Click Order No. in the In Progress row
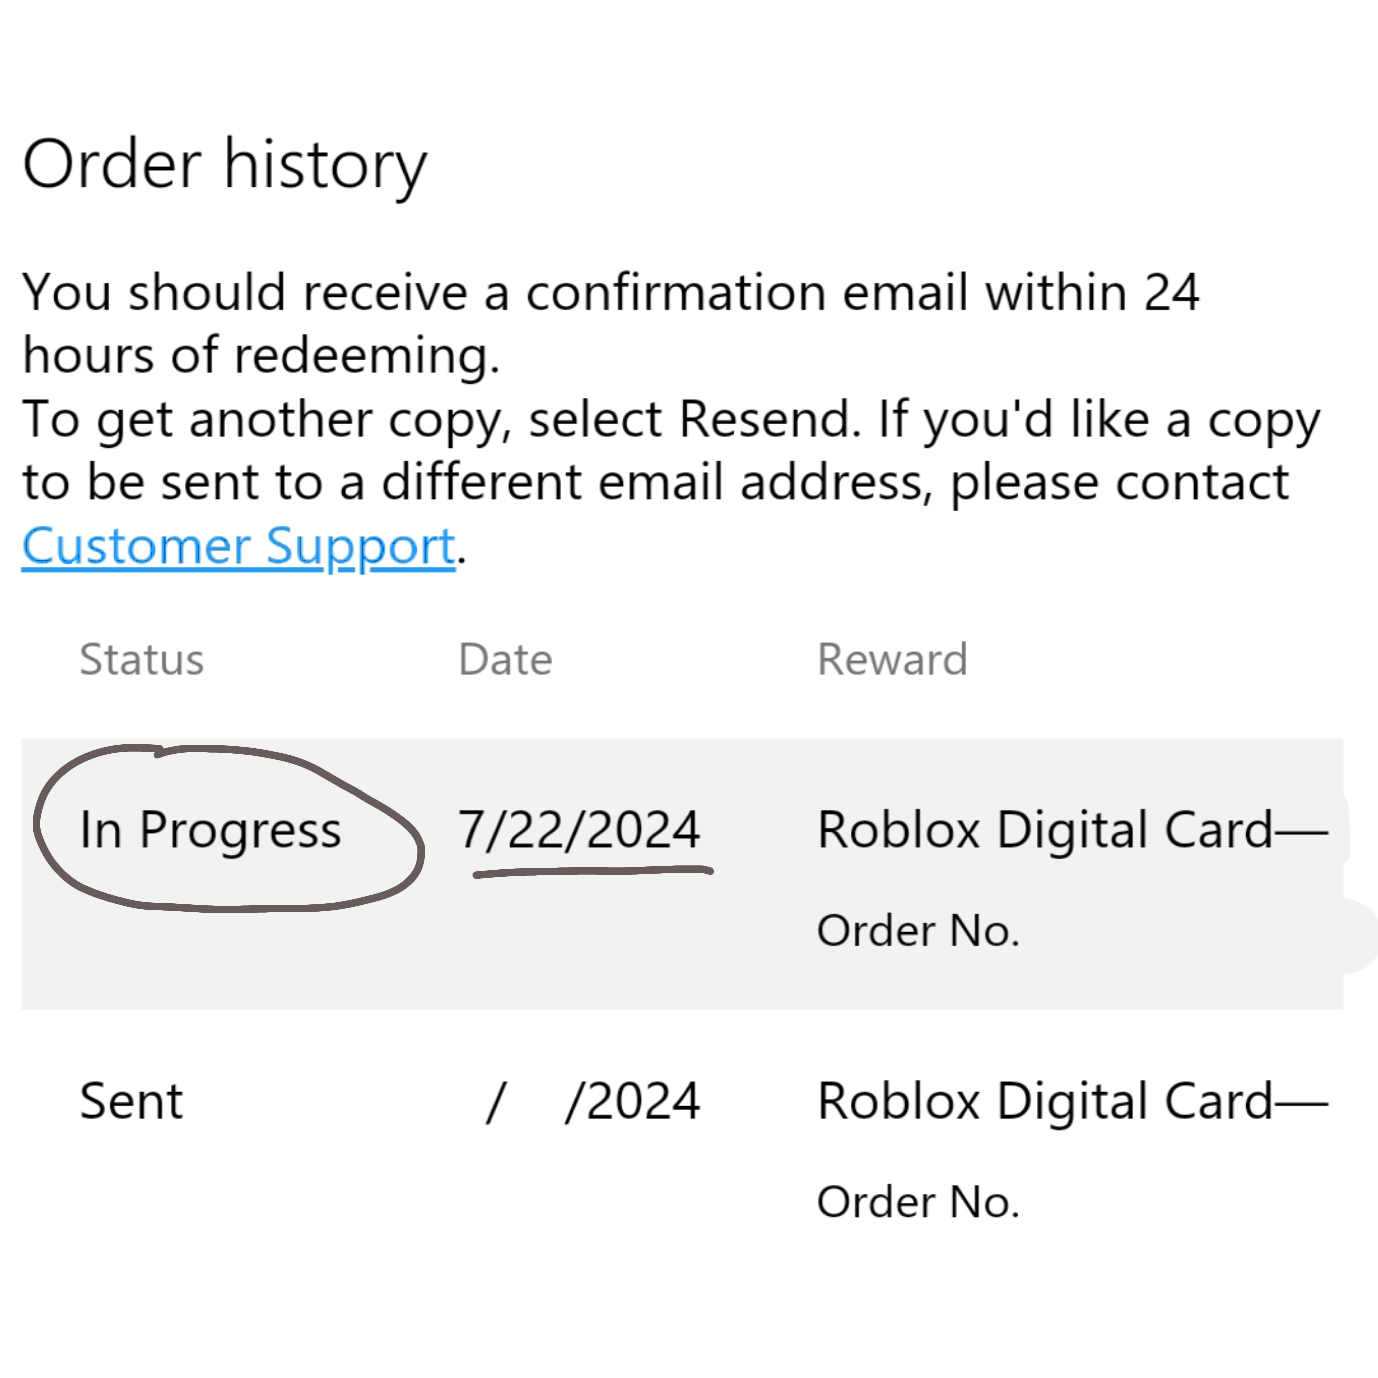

# # # #

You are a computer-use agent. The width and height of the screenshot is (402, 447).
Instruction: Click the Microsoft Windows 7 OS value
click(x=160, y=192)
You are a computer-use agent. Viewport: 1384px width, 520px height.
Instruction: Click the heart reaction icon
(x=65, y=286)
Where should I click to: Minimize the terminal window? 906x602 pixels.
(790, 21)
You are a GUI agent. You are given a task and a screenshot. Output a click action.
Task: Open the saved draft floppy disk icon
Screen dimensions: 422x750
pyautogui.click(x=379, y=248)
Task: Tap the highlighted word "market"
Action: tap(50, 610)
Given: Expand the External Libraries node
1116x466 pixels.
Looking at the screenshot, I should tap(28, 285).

# # # #

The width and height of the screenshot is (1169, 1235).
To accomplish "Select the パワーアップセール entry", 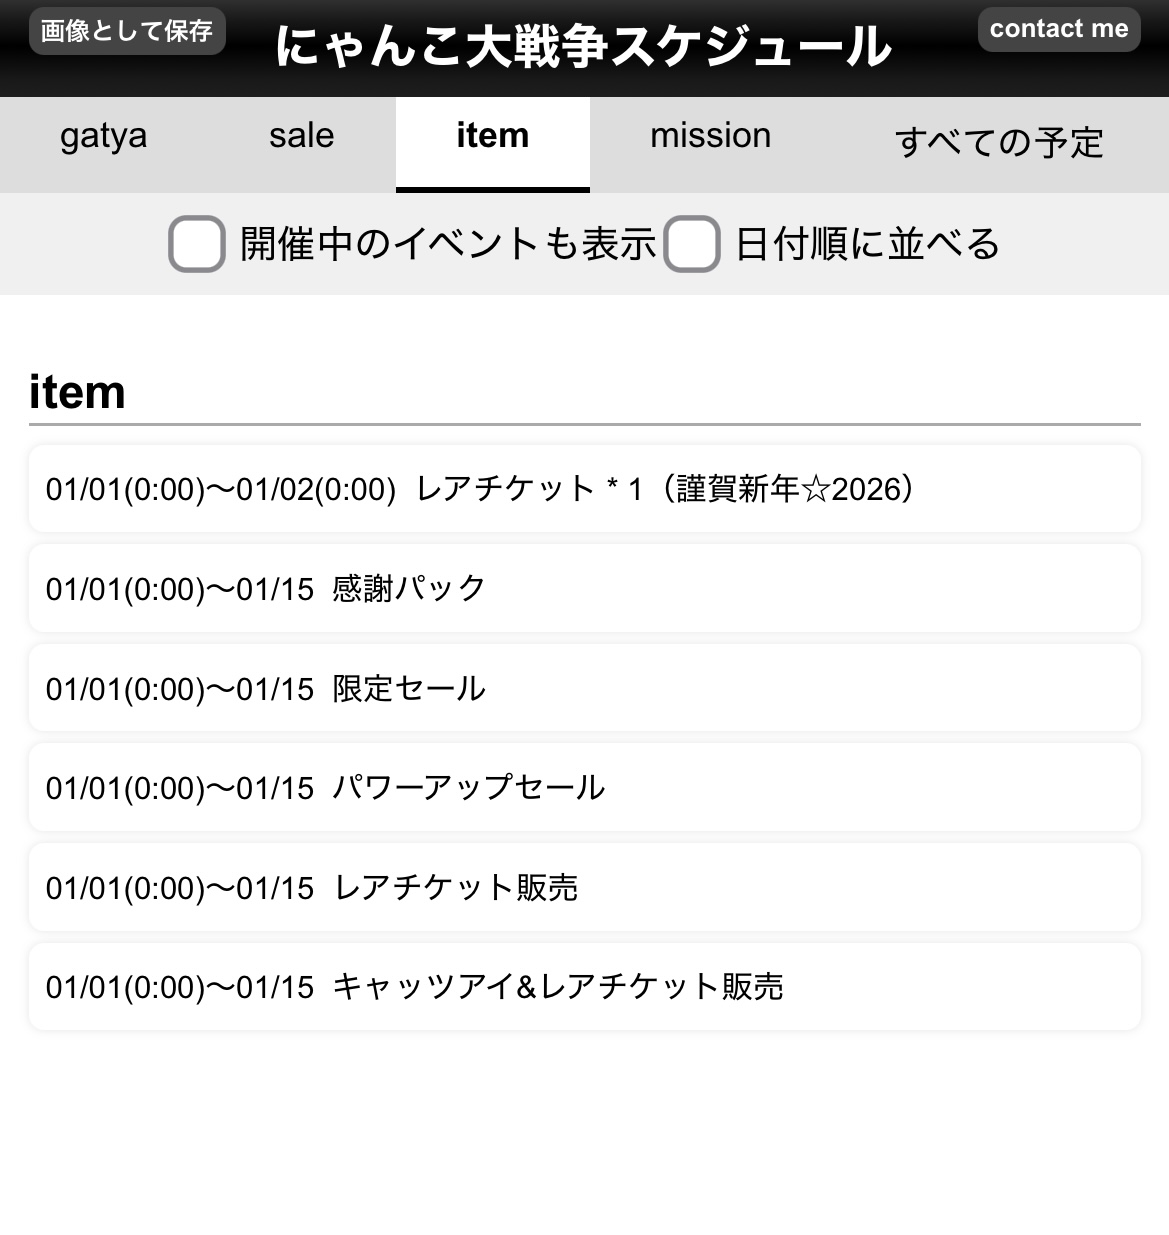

# # # #

◆ Task directions
The output should be exactly the lines above from the line containing "You are a computer-use agent. Viewport: 1384px" to the line containing "Task: Open the saved draft floppy disk icon", inclusive, with no other lines.

◆ Written solution
You are a computer-use agent. Viewport: 1384px width, 520px height.
Instruction: Click the heart reaction icon
(x=65, y=286)
Where should I click to: Minimize the terminal window? 906x602 pixels.
(790, 21)
You are a GUI agent. You are given a task and a screenshot. Output a click action.
Task: Open the saved draft floppy disk icon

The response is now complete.